To apply RMST analysis for assessing sodium-glucose cotransporter-2 inhibitor (SGLT2i)-associated cardiovascular (CV) events and estimating heterogenous treatment effects (HTEs) on CV and kidney outcomes in routine clinical settings.

DESIGN, SETTING, AND PARTICIPANTS: This comparative effectiveness study of Taiwan's National Health Insurance Research Database examined 21 144 propensity score (PS)-matched pairs of patients with type 2 diabetes with SGLT2i and dipeptidyl peptidase-4 inhibitor (DPP4i) treatment for assessing CV outcomes, and 19 951 PS-matched pairs of patients with type 2 diabetes with SGLT2i and DPP4i treatment for assessing kidney outcomes. Patients were followed until December 31, 2018. Statistical analysis was performed from August 2021 to April 2022.

EXPOSURES

Newly stable SGLT2i or DPP4i use in 2017.

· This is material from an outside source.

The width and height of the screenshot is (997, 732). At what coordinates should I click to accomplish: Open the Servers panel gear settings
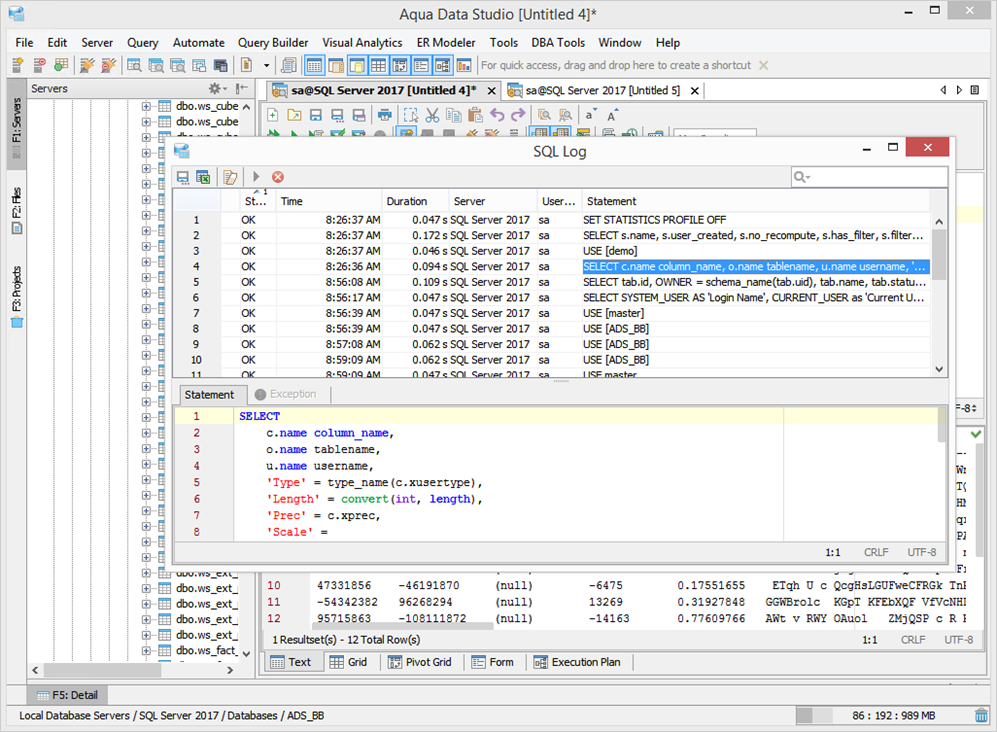(215, 89)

MAIN OUTCOMES AND MEASURES

Study outcomes were CV events including hospitalization for heart failure (HHF), 3-point major adverse CV events (3P-MACE: nonfatal myocardial infarction [MI], nonfatal stroke, and CV death), 4-point MACE (4P-MACE: HHF and 3P-MACE), and all-cause death, and chronic kidney disease (CKD). RMST and Cox modeling analyses were applied to estimate treatment effects on study outcomes.

RESULTS

After PS matching, the baseline patient characteristics were comparable between 21 144 patients with stable SGLT2i use (eg, mean [SD] age: 58.3 [10.7] years; 11 990 [56.7%] male) and 21 144 patients with stable DPP4i use (eg, mean [SD] age: 58.1 [11.6] years; 12 163 [57.5%] male) for assessing CV outcomes, and those were also comparable between 19 951 patients with stable SGLT2i use (eg, mean [SD] age: 58.1 [10.7] years; 11 231 [56.2%] male) and 19 951 patients with stable DPP4i use (eg, mean [SD] age: 57.9 [11.5] years; 11 340 [56.8%] male) for assessing kidney outcome. The 2-year difference in RMST between patients with SGLT2i use and patients with DPP4i use was 4.99 (95% CI, 3.56-6.42) days for HHF, 4.12 (95% CI, 2.72-5.52) days for 3P-MACE, 7.72 (95% CI, 5.83-9.61) days for 4P-MACE, 1.26 (95% CI, 0.47-2.04) days for MI, 2.70 (95% CI, 1.57-3.82) days for stroke, 0.69 (95% CI, 0.28-1.11) days for CV death, 6.05 (95% CI, 4.89-7.20) days for all-cause death, and 14.75 (95% CI, 12.99-16.52) days for CKD. Directions of hazard ratios from Cox modeling analyses were consistent with RMST estimates. No association was found between study treatment and the negative control outcome (dental visits for tooth care). Consistent results across sensitivity analyses using high-dimensional PS-matched and PS-weighting approaches supported the validity of primary analysis results. Largest difference in RMST of SGLT2i vs DPP4i use for HHF and CKD was found among patients with established heart failure (30.80 [95% CI, 5.08-56.51] days) and retinopathy (40.43 [95% CI, 31.74-49.13] days), respectively.

CONCLUSIONS AND RELEVANCE

In this comparative effectiveness study, RMST analysis was feasible for translating treatment effects into more clinical intuitive estimates and valuable for quantifying HTEs among diverse patients in routine clinical settings.